LA NOTTE NELLA CASA DI ILSE

 

 

 

 

 

 

 

       Ero nella casa d'Ilse, in una notte della invernale Parigi chimerica.

       La stanza era piena del fumo che il vento di fuori respingeva per la canna del camino acceso. E la fata freddolosa vietava di aprire le finestre.

       Intorno a un liocorno di legno dorato, proveniente da quell'impero birmano che è amico della musica. Alastair vestito d'una tunica azzurra broccata d'oro aveva danzato le sue danze gotiche. Tra cervi di bronzo e antilopi e altri svelti animali dell'Estremo Oriente che sembravano pascolare il tappeto, aveva officiato in rima un rimatore vestito da vescovo violetto, con i capelli tagliati in tondo nello stile della santa chierica di Frate Angelico. Coricata su i cuscini bassi, la dama del luogo pareva una figura di cera dagli occhi di smalto; ma rivelava la vita movendo leggermente la gamba dalla caviglia sottilissima, come la serpe batte la coda nell'amore o nella collera.

       Era una di quelle ore arteficiate che la follia la fantasia e la nostalgia lavorano insieme come tre streghe intorno a un beveraggio sospetto.

       Ma in mezzo a tanta falsità e morbidezza c'era una coppia di forze rudi: il fumo risoffiato dal vento e Isnayat-Khan cantore indiano.

       Il fumo di tizzo uccideva i profumi perfidi. La bocca dischiusa d'Isnayat fece tacere le civette e gli assioli.

       Il liocorno cercò invano un grembo di donzella vergine dove potesse riposare la testa altiera e addormentarsi nella dolcezza dell'umiliamento. Ma parve contribuire alla perfezione del silenzio col suo mistero favoloso.

       Il cantore era seduto con pacatezza, come se quel fumo gli venisse dai roghi del fiume padre e non gli potesse offendere la voce. Portava una tunica d'un color giallo rosato e una gran collana d'ambra. Teneva stese su le ginocchia le mani brune. Una corta barba nera compiva l'ovale del suo vòlto bronzino. Il bianco degli occhi era più puro che un guscio d'uovo di tortora. Ed egli cantava sempre a bocca aperta, modulando le note nella gola.

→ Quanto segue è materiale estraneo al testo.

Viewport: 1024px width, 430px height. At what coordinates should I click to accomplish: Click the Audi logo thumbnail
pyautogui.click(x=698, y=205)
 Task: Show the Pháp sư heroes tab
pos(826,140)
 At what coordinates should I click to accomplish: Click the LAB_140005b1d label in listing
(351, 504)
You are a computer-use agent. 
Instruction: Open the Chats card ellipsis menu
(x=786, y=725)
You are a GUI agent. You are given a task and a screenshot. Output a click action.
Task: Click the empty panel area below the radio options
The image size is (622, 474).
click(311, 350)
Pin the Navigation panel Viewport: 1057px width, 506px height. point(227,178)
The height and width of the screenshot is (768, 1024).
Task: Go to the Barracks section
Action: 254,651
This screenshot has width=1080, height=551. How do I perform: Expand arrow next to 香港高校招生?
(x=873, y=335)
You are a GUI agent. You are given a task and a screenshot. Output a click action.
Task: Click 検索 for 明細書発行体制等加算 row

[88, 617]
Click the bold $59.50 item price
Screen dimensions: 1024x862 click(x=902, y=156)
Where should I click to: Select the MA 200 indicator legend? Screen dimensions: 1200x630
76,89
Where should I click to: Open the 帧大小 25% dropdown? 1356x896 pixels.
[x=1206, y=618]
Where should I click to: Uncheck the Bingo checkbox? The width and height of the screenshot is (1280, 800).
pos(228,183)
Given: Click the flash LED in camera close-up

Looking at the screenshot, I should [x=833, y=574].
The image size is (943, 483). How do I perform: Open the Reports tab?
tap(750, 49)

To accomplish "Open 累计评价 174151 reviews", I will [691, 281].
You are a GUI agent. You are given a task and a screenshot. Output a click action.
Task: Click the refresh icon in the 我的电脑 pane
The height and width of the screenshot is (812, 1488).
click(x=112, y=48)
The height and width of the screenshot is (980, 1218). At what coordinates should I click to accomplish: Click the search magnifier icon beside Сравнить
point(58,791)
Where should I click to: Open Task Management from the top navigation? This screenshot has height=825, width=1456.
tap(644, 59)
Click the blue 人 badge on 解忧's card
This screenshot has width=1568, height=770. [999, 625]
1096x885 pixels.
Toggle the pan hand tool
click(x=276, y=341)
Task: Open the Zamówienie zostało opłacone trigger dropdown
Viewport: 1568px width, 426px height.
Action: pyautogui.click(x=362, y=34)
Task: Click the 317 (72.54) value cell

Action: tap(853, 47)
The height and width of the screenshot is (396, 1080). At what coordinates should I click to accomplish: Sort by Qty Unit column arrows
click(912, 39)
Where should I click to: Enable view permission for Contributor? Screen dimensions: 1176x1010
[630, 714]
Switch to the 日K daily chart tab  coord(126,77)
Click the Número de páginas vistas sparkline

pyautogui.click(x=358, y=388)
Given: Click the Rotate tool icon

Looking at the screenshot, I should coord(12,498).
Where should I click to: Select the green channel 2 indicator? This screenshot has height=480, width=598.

       Conosceva più di cinquecento modi.

       Era un uomo fragile, era un petto d'uomo scarno; e il suo canto pareva sorgere dalla profondità del tempio, venire di più giù che la pietra, di più giù che lo spazio di sotterra, fondere in sé le aspirazioni di tutta la stirpe, raccogliere in sé il travaglio di tute le radici.

       Non c'erano più pareti, non c'era più il camino angusto; non c'erano più fantasmi né maschere né frodi.

       C'era il fumo del rogo, e il sudore che ingemmava la fronte del cantore sacro.

       Nella pausa nessuno più osava parlare o esclamare.

       Isnayat mi guardava a ogni principio di canto. Voleva significarmi che cantava per me solo.

       Per me solo cantò il canto antelucano, il canto d'innanzi l'alba, misterioso come il messaggio del vento inviato sopra l'affanno della terra da Colui "che è intento ad accrescere la luce".